VOL.4 

2001,Aug 19

住宅地と隣り合わせる隠れたスペース 「有珠の沢の清流と雑木林」

〜期待と問題をあわせ持つ緑空間〜


■うまい水
苫小牧の水道水は旧厚生省の「おいしい水100選」に選ばれた実績がある。水源として使われている勇振川や幌内川、王子製紙が上水を取水している錦多布川など、いずれも樽前山や支笏湖方面の火山灰台地を伏流として流れてわき出しているのが源である。

 有珠の沢川はそんな数ある湧水河川の内でおそらく一番短い川であろう。清流でありながら、わき出してわずか3、4kmもしないで、スプリングクリークとしての生き様を捨てくやしいことに鉄分の多い濁った苫小牧川と合流し、太平洋に注ぐ。わき出て、合流し、海にフローするその間、わずか5km前後だろうか。
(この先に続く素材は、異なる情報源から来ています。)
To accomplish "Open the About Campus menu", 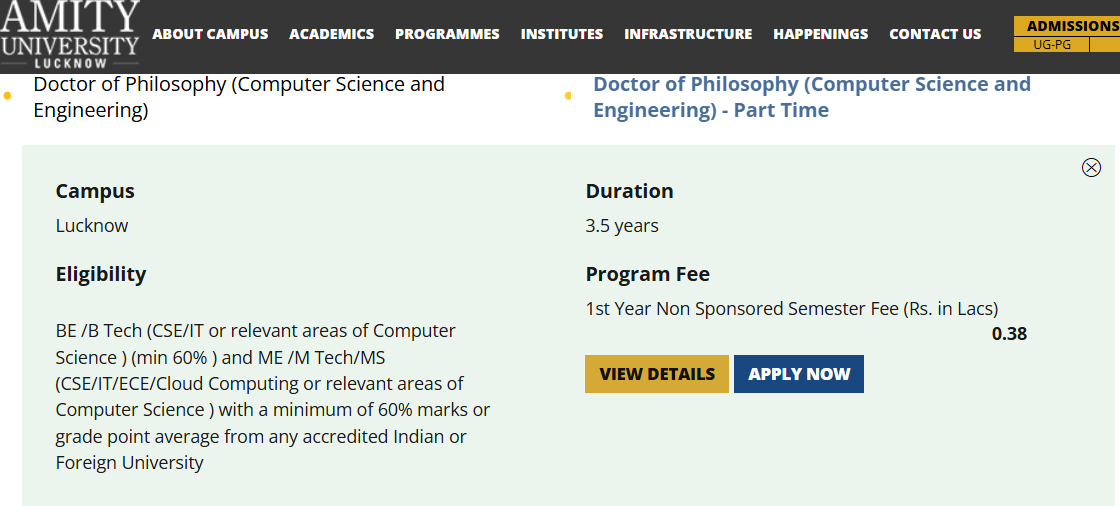I will tap(210, 34).
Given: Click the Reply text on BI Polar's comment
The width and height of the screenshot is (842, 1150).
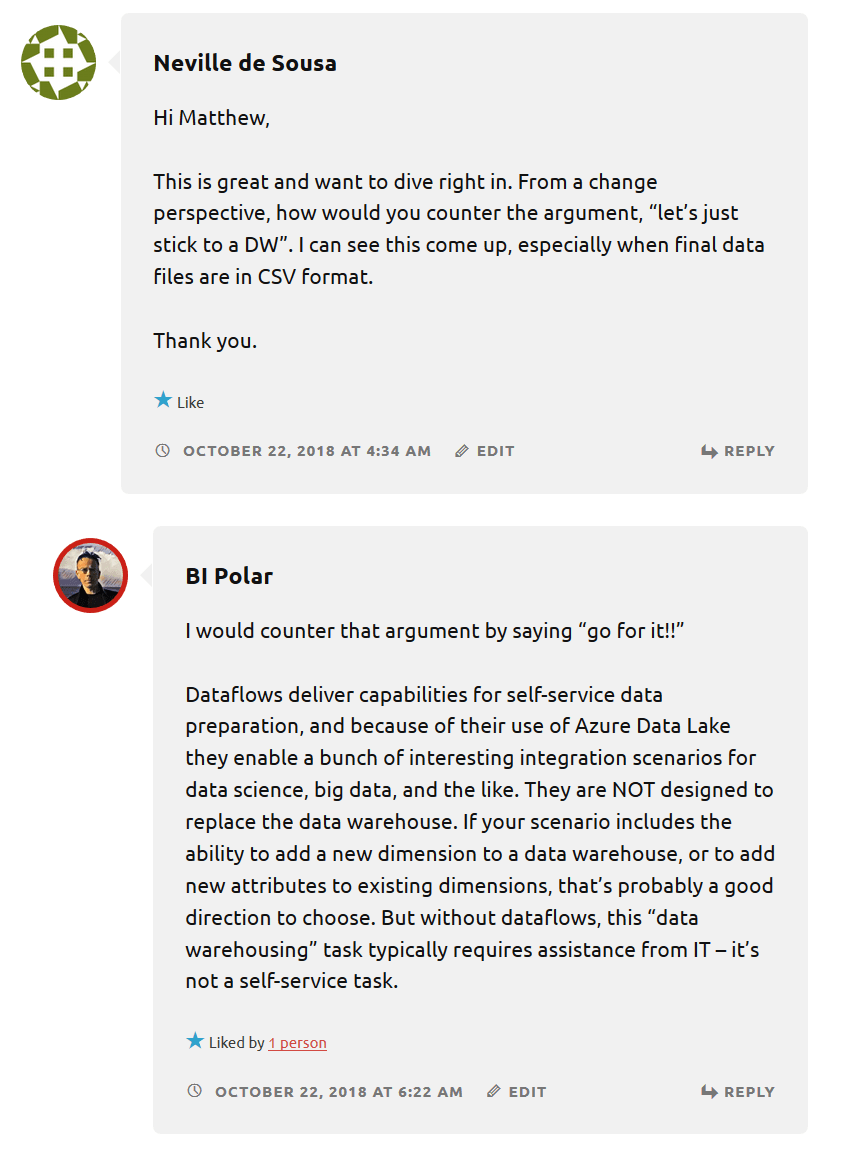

水深は浅いが、透明度の高い水がさらさらと音を立てて下る。





 しかし、清流である源流部、それは主として高速道路の上部にあたるが、比較的若い雑木林の中を深く土地をえぐり蛇行して有珠の沢町の市街地に至る。その様は、いにしえの苫小牧の原始河川を思わせるたたずまいであり、かつもっとも身近な湧水といえる。事実、身近なこの湧水を源頭に汲みにくる市民は多いらしく、いつのまにか、取水のための階段、水汲み用のステップ、管などが設備されている。

林道は樽前方面に続く

■雑木林あり

 この雑木林は、身近さ、民有地であるため土地利用が流動的であること、放置されていること、など「どこにでもある緑」の縮図だ。平坦な身近な緑の民有地はバブルの時期、まず、ゴルフ場として白羽の矢がたったが、ここも例外でない。幸か不幸か、土地所有者の都合でゴルフ場計画は破綻し、噂では不動産として売買されたと聞く。ゴルフ場計画のあった林の周囲は、王子製紙の山林のようだ。
 
 わたしは身近な緑の典型として、是非この雑木林が公共の緑地にならないか、切望して状況をながめてきたのだが、今に至って、その資質は依然として群を抜いて高く、手入れをして苫小牧の里山に仕立てられないかと願うものだ。
 
流れ二態


左=湧水部分にできた階段。これでアクセスが容易になった。右=この蛇篭から水がわき出る。水温は九度。

■ロケーション

ちなみに我が家から車で5分、地域の人たちは散策などに訪れる。現状と課題をまとめると下記のようになる。
●小規模な清流の河川と、平坦な雑木林の混在モデルは苫小牧に希少。住宅地と隣接するロケーションは得難い。
●林は手入れされておらず、放置イメージが荒廃を加速している。潜在的ゴミ捨て予備軍が絶えない。
●立木密度が高いので、夏の林は、非常に薄暗い。逆に冬は明るい快適な林に写る。
●公共緑地として買い上げ、典型的な苫小牧の雑木林として保全するべき。その際は河川現況をできるだけ維持し、林相の改良を行う。
●公共の買い上げを、市民サイドで意見を提出すべきか。貴重種や群落などが存在するのとは違い、苫小牧の山沿いに普遍的に存在してきた里山的環境のひとつだけに、従来の自然保護運動家のメガネには適わなかったもの。
●その際は、「平坦な雑木林・苫小牧」をアピールする。

注)有珠の沢の雑木林は、都市緑地や森林公園ではなく一般民有林であるため、所有者や面積、その他関係する資料収集はしなかった。あくまで、見て聞いたことを個人的見解でまとめたもの。

高速下の入り口かいわい。例によってクマ注意の看板あり、雑然としている。